Last man standing: Surgeons prepare to rebel against NHS reform
By Ian Dunt Follow @IanDunt
One of the final royal colleges to support the NHS reform bill will hold an extraordinary general meeting tonight to decide whether it should switch its allegiance.
The Royal College of Surgeons had previously refused to outright oppose the bill, preferring to engage with the government on specific issues, but it is likely to change its position when members and fellows vote on five separate statements tonight.
Next week, the Royal College of Physicians is likely to also join opposition to the bill after completing a survey of its members.

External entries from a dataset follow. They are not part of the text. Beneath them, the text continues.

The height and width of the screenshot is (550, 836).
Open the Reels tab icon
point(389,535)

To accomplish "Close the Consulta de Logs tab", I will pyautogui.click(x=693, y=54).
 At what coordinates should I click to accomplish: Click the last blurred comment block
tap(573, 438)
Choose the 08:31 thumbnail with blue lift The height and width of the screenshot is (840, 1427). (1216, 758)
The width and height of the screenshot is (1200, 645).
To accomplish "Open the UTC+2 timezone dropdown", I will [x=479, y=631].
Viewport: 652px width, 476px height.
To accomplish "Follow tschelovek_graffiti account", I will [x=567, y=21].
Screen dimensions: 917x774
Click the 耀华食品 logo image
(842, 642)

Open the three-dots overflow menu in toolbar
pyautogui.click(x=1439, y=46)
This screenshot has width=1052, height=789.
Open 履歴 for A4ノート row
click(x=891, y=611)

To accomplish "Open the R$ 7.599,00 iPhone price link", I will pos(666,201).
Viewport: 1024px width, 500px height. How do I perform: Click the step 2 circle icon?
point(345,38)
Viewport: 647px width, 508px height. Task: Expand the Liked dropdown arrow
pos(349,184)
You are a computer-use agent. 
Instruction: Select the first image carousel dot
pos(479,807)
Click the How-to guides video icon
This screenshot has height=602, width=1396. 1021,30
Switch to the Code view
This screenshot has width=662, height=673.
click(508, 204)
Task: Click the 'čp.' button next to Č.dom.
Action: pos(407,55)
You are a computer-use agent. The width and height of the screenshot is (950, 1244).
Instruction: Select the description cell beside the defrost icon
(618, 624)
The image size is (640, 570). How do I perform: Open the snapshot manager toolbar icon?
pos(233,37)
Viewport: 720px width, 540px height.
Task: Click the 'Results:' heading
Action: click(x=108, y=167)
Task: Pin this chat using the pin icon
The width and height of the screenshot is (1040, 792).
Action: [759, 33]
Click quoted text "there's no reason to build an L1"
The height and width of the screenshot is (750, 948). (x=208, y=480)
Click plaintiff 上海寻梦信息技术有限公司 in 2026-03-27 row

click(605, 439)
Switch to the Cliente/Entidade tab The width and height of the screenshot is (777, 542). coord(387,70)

The decision by the two colleges would leave Andrew Lansley and David Cameron almost entirely friendless in their continued attempts to defend their NHS reforms.
Even backbench Tory MPs who privately support the bill are increasingly resistant to publically defending it, lest their comments are used against them on Labour campaign literature at the next election.
But the almost universal opposition to the bill, which included a well-attended march on Westminster last night, has done little to hinder its progress in parliament.
Labour peers were easily defeated in their attempt to stop it this week when Liberal Democrats, headed by long-term critic Baroness Williams, decided they had made enough changes to prevent excessive private sector involvement and backed the bill.
Those changes included allowing competition only in the interest of patients and based on quality rather than price, driving profits from foundation hospitals back into the NHS and building safeguards against conflicts of interest into the commissioning process.
There is still a chance that grassroots Liberal Democrat activists will halt the bill by adopting an emergency motion at their spring conference this weekend, however. A similar motion last year resulted in the 'listening pause'.
Labour is also hoping that a tribunal will rule on the publication of the NHS reform risk register. That would likely trigger another appeal by the government.
Some opponents of the bill believe cross-bench peers could be convinced to delay the bill until the register is published if the tribunal rules in that direction, giving opponents an extra month's breathing space. If not, the bill is likely to become law later this month.